People subconsciously monitor their voices to ensure the sound they are producing is the one that is intended. If it is different, we are able to change that tone, but new research found that toddlers do not monitor their voices in the same way.
“Surprisingly, 2-year-olds do not monitor their auditory feedback like adults do, suggesting they are using a different strategy to control speech production,” lead author Ewen MacDonald of the Technical University of Denmark told ABC News.

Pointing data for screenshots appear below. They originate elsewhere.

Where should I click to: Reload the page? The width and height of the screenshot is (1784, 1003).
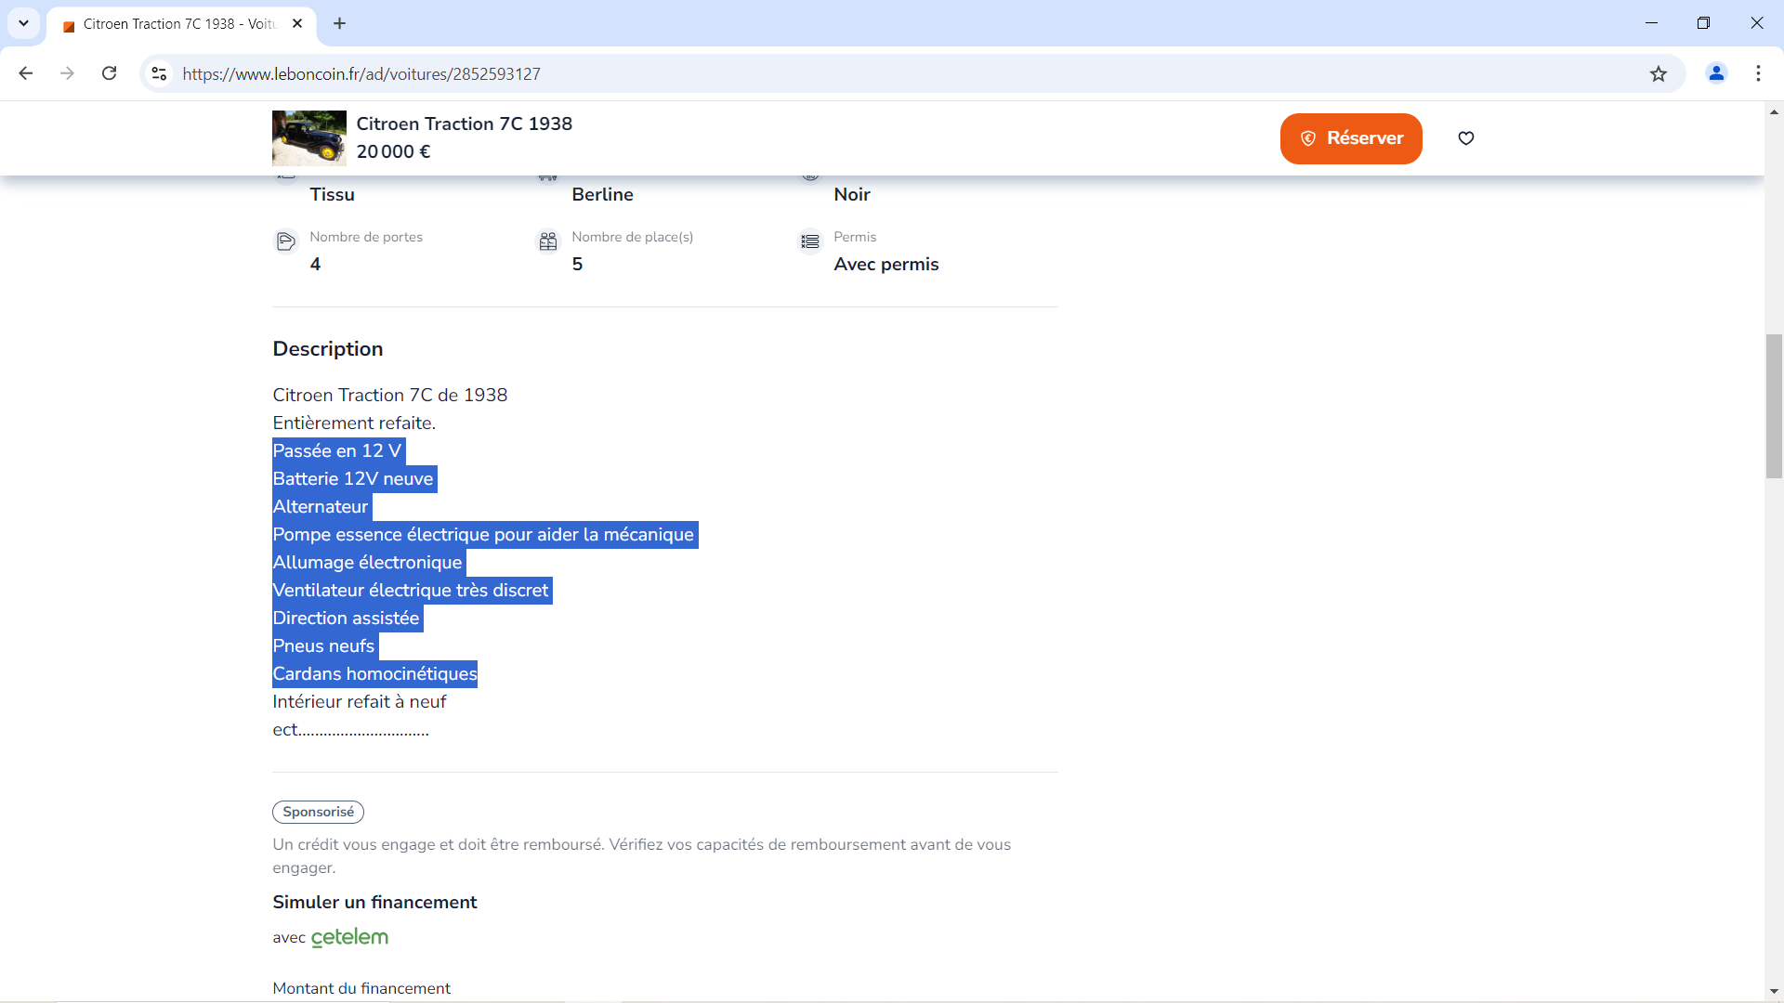(110, 73)
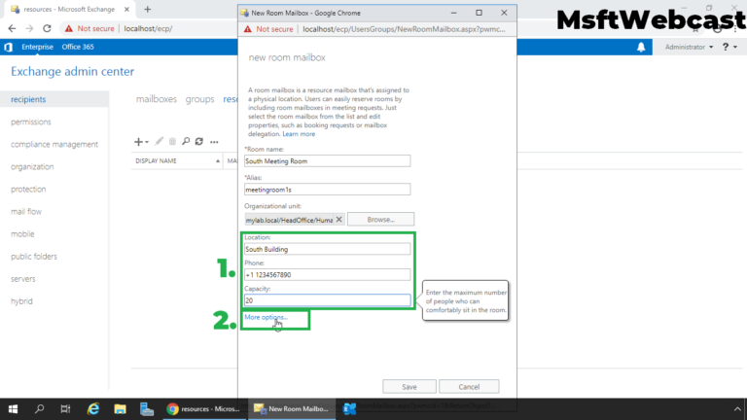Open File Explorer from the taskbar
747x420 pixels.
tap(121, 409)
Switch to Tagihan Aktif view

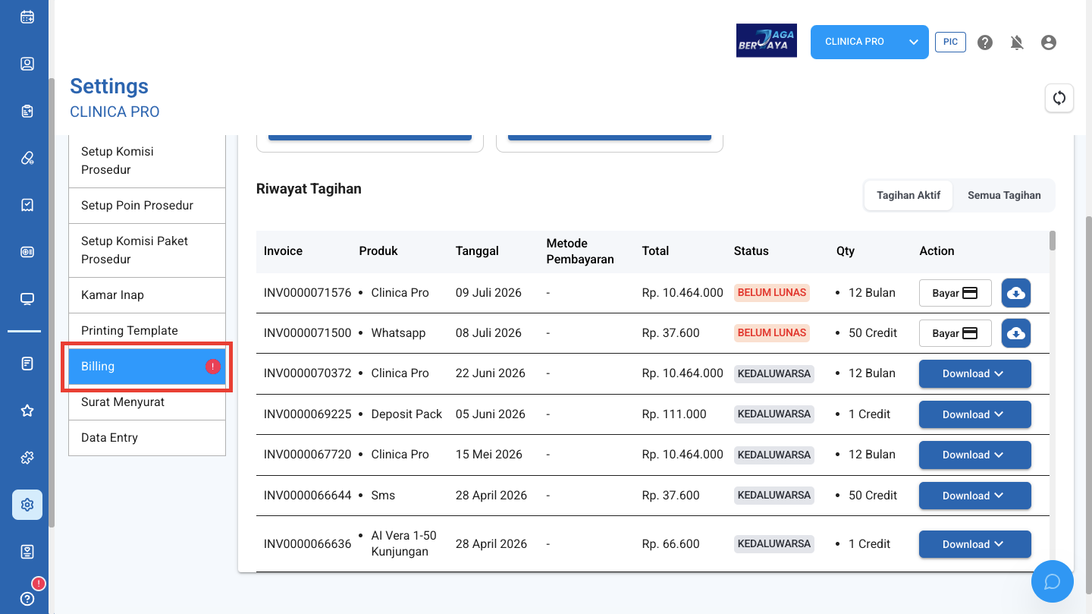click(908, 195)
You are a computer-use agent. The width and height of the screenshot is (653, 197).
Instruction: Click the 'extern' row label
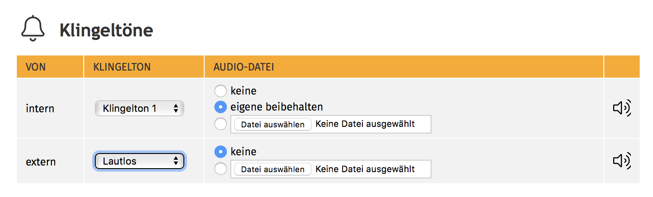pyautogui.click(x=41, y=162)
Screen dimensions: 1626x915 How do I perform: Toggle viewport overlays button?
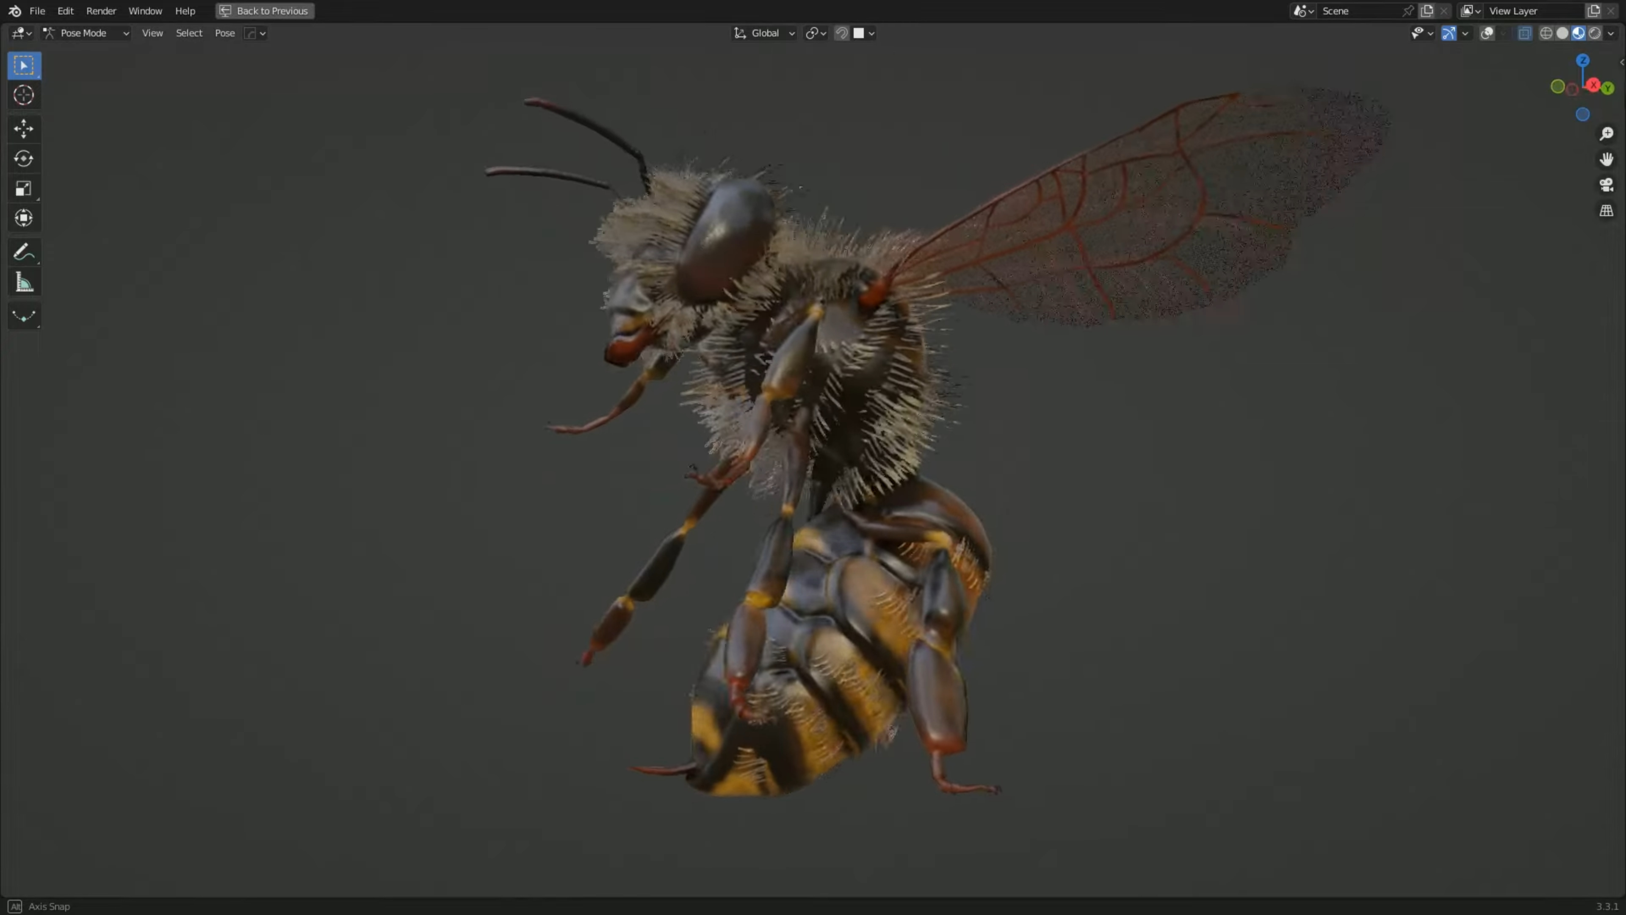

MacDonald said monitoring one’s voice is similar to musicians playing music. For example, violinists adjust their fingers to bring a note that is out of tune, in tune.
In the study, published in the journal Cell Biology, a group of adults, 4-year-olds, and 2-year-olds said the word “bed” repeatedly while simultaneously hearing the word “bad” through a set of headphones. Everyone was able to adjust their speech to continue to say the word “bed,” except for the youngest age group.
The findings are surprising because infants can detect small changes in the pronunciation of familiar words in their native language, MacDonald said. By the time American children reach age 2, they have an average of 300 words in their vocabulary.
One reason for the findings may be due to the way children communicate with their caregivers, researchers noted.
“One possibility is that the 2-year-olds may rely on the person they are talking to instead of monitoring their own voice,” said MacDonald. “If you look at interactions between young toddlers learning to speak and their caregivers, you will often hear the caregiver repeating or reflecting back what the child has just said. It may be this interaction that is helping children judge their accuracy in producing speech.”